TASK DESCRIPTION:
Retype all of the records precisely.
=-=-=
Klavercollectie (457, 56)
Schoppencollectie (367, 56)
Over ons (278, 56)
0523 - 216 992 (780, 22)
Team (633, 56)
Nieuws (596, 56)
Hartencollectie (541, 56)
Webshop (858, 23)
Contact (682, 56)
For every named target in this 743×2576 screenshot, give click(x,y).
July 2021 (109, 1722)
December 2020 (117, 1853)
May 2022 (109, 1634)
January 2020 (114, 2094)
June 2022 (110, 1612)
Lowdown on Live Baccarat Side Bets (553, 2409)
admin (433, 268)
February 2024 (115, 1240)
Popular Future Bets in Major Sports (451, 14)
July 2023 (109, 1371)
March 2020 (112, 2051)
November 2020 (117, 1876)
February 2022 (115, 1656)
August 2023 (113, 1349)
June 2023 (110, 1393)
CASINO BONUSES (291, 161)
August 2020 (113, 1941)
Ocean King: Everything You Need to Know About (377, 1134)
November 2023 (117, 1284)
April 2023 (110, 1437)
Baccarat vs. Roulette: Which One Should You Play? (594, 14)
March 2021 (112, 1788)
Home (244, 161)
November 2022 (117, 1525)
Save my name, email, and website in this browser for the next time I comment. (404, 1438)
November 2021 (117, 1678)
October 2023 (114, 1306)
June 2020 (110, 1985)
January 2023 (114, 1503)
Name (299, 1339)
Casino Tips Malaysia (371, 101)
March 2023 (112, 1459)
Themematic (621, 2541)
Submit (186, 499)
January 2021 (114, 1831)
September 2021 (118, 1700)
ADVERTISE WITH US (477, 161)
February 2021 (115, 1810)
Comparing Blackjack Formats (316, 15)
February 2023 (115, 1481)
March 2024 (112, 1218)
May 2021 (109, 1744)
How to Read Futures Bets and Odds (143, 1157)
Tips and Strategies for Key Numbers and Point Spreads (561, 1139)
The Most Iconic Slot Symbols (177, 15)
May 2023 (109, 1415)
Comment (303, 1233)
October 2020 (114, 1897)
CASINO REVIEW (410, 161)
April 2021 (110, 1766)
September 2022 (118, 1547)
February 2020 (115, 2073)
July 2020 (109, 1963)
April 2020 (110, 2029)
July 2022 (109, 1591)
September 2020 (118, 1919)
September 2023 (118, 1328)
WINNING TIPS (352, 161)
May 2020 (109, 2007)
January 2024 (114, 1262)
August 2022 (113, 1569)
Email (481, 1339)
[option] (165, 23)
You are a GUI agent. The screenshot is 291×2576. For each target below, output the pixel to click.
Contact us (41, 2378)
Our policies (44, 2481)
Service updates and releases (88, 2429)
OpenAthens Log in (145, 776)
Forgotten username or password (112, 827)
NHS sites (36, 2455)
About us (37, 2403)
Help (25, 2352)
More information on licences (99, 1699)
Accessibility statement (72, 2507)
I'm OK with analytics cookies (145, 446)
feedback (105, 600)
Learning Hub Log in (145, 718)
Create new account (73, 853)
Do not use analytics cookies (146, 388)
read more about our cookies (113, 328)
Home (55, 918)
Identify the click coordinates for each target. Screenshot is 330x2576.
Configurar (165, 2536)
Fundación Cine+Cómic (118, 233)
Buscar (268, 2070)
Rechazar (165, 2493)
=-=-=
COMPLETED TASK:
Klavercollectie (457, 56)
Schoppencollectie (367, 56)
Over ons (278, 56)
0523 - 216 992 (780, 22)
Team (633, 56)
Nieuws (596, 56)
Hartencollectie (541, 56)
Webshop (858, 23)
Contact (682, 56)
For every named target in this 743×2576 screenshot, give click(x,y).
July 2021 (109, 1722)
December 2020 (117, 1853)
May 2022 (109, 1634)
January 2020 (114, 2094)
June 2022 (110, 1612)
Lowdown on Live Baccarat Side Bets (553, 2409)
admin (433, 268)
February 2024 (115, 1240)
Popular Future Bets in Major Sports (451, 14)
July 2023 (109, 1371)
March 2020 (112, 2051)
November 2020 (117, 1876)
February 2022 (115, 1656)
August 2023 (113, 1349)
June 2023 (110, 1393)
CASINO BONUSES (291, 161)
August 2020 (113, 1941)
Ocean King: Everything You Need to Know About (377, 1134)
November 2023 (117, 1284)
April 2023 (110, 1437)
Baccarat vs. Roulette: Which One Should You Play? (594, 14)
March 2021 (112, 1788)
Home (244, 161)
November 2022 (117, 1525)
Save my name, email, and website in this browser for the next time I comment. (404, 1438)
November 2021 (117, 1678)
October 2023 (114, 1306)
June 2020 (110, 1985)
January 2023 (114, 1503)
Name (299, 1339)
Casino Tips Malaysia (371, 101)
March 2023 (112, 1459)
Themematic (621, 2541)
Submit (186, 499)
January 2021 (114, 1831)
September 2021 (118, 1700)
ADVERTISE WITH US (477, 161)
February 2021 (115, 1810)
Comparing Blackjack Formats (316, 15)
February 2023 (115, 1481)
March 2024 (112, 1218)
May 2021 (109, 1744)
How to Read Futures Bets and Odds (143, 1157)
Tips and Strategies for Key Numbers and Point Spreads (561, 1139)
The Most Iconic Slot Symbols (177, 15)
May 2023 (109, 1415)
Comment (303, 1233)
October 2020 (114, 1897)
CASINO REVIEW (410, 161)
April 2021 (110, 1766)
September 2022 (118, 1547)
February 2020 (115, 2073)
July 2020 (109, 1963)
April 2020 (110, 2029)
July 2022 (109, 1591)
September 2020 (118, 1919)
September 2023 (118, 1328)
WINNING TIPS (352, 161)
May 2020 (109, 2007)
January 2024 (114, 1262)
August 2022 (113, 1569)
Email (481, 1339)
[option] (165, 23)
You are a GUI agent. The screenshot is 291×2576. For each target below, output the pixel to click.
Contact us (41, 2378)
Our policies (44, 2481)
Service updates and releases (88, 2429)
OpenAthens Log in (145, 776)
Forgotten username or password (112, 827)
NHS sites (36, 2455)
About us (37, 2403)
Help (25, 2352)
More information on licences (99, 1699)
Accessibility statement (72, 2507)
I'm OK with analytics cookies (145, 446)
feedback (105, 600)
Learning Hub Log in (145, 718)
Create new account (73, 853)
Do not use analytics cookies (146, 388)
read more about our cookies (113, 328)
Home (55, 918)
Identify the click coordinates for each target. Screenshot is 330x2576.
Configurar (165, 2536)
Fundación Cine+Cómic (118, 233)
Buscar (268, 2070)
Rechazar (165, 2493)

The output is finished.